Hi,
I am currently working on Oracle CDC with Golden Gate thats sending CDC events to Kafka.
I have created a pipeline to load data kafka into stored procedure.
Inserts and deletes are fine however update is challenging.
Here are the list of fields in the Kafka JSON message and I am extracting these as input parameters to Stored Proc, “before” and “after” are JSON fields which I plan to extract fields within Stored Procedure:
table - Name of the source table
op_type - Contains operation type: I = Insert, U = Update and D = Delete
op_ts - timestamp when this operation was executed in source database(I assume)
current_ts - current timestamp
before - JSON type, populated with primary key of the source table for delete events
after - JSON type, For inserts: I see entire row data(all columns), For updates (columns that are updated as part of the operation are included, others arent part of the JSON string)

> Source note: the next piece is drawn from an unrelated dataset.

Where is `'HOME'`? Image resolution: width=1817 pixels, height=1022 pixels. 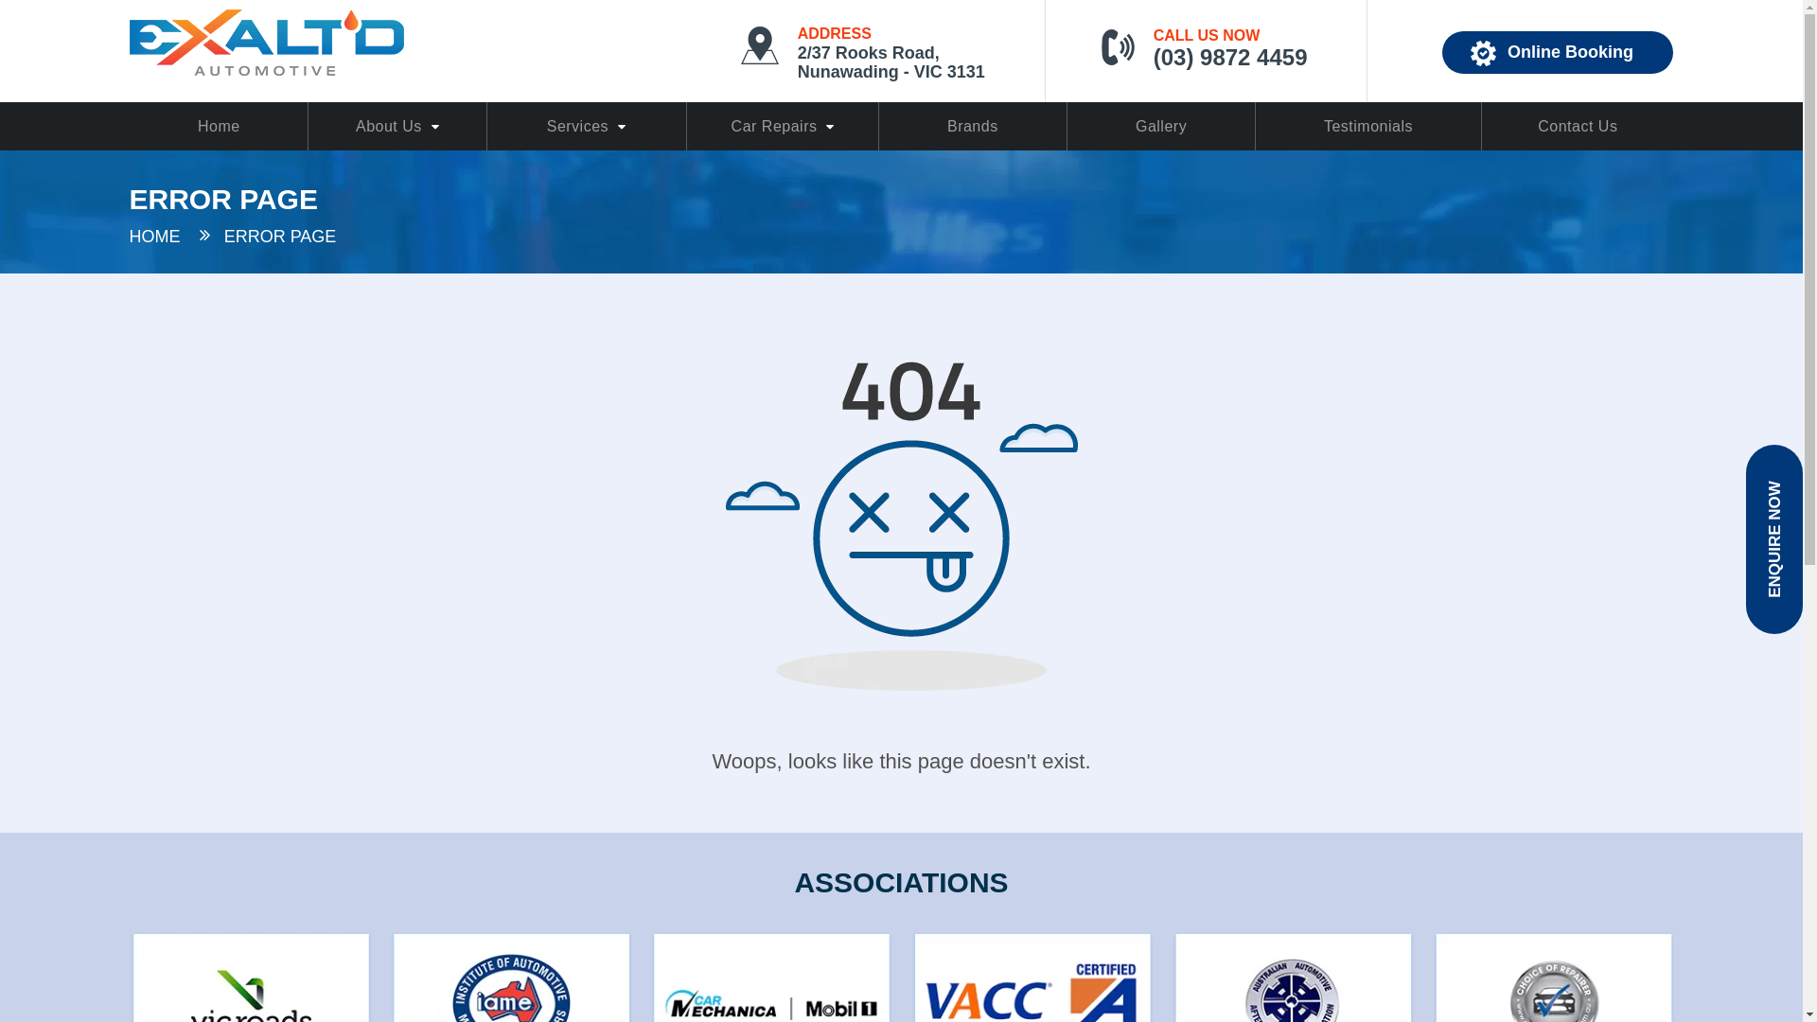
'HOME' is located at coordinates (154, 236).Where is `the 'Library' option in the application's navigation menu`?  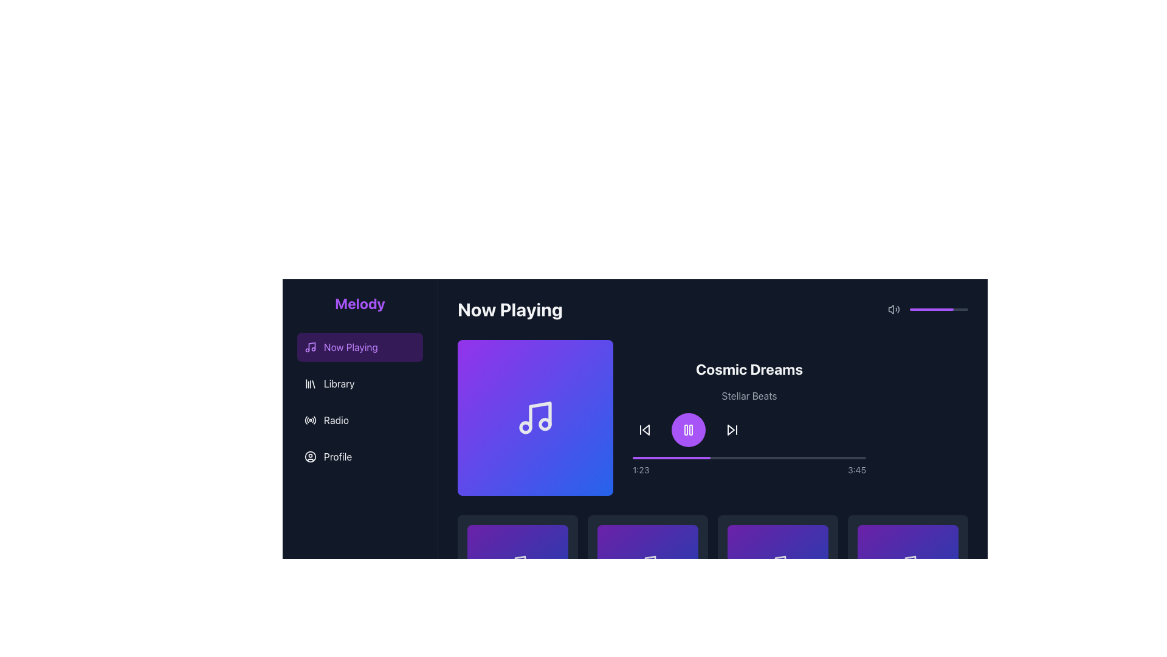
the 'Library' option in the application's navigation menu is located at coordinates (359, 401).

How can I update MemSQL table given that fields in the “after” JSON is dynamic and contains only fields that have changed in source table as part of the operation.
I have initially thought of either constructing update query dynamically but that turned out to be complicated. Another option was to get current data from MemSQL table, and replace it with data from changed columns in “after” JSON and then replace record in MemSQL by providing all columns but this means three operations for an update (Select, Replace(delete & insert)). I was hoping “before” will be populated with entire row for update operation but thats not the case either.
Also with select and replace approach, I am still running into an issue, when a field is not available in the “after” JSON, it is returning NULL so I wont be able to figure out whether NULL is actual value for a given column/field that is updated as part of the operation or if its due to missing field in the JSON.
How can this be solved? Please provide some suggestions.
Has anyone successfully implemented CDC with Oracle golden date with Kafka as target and message format as JSON?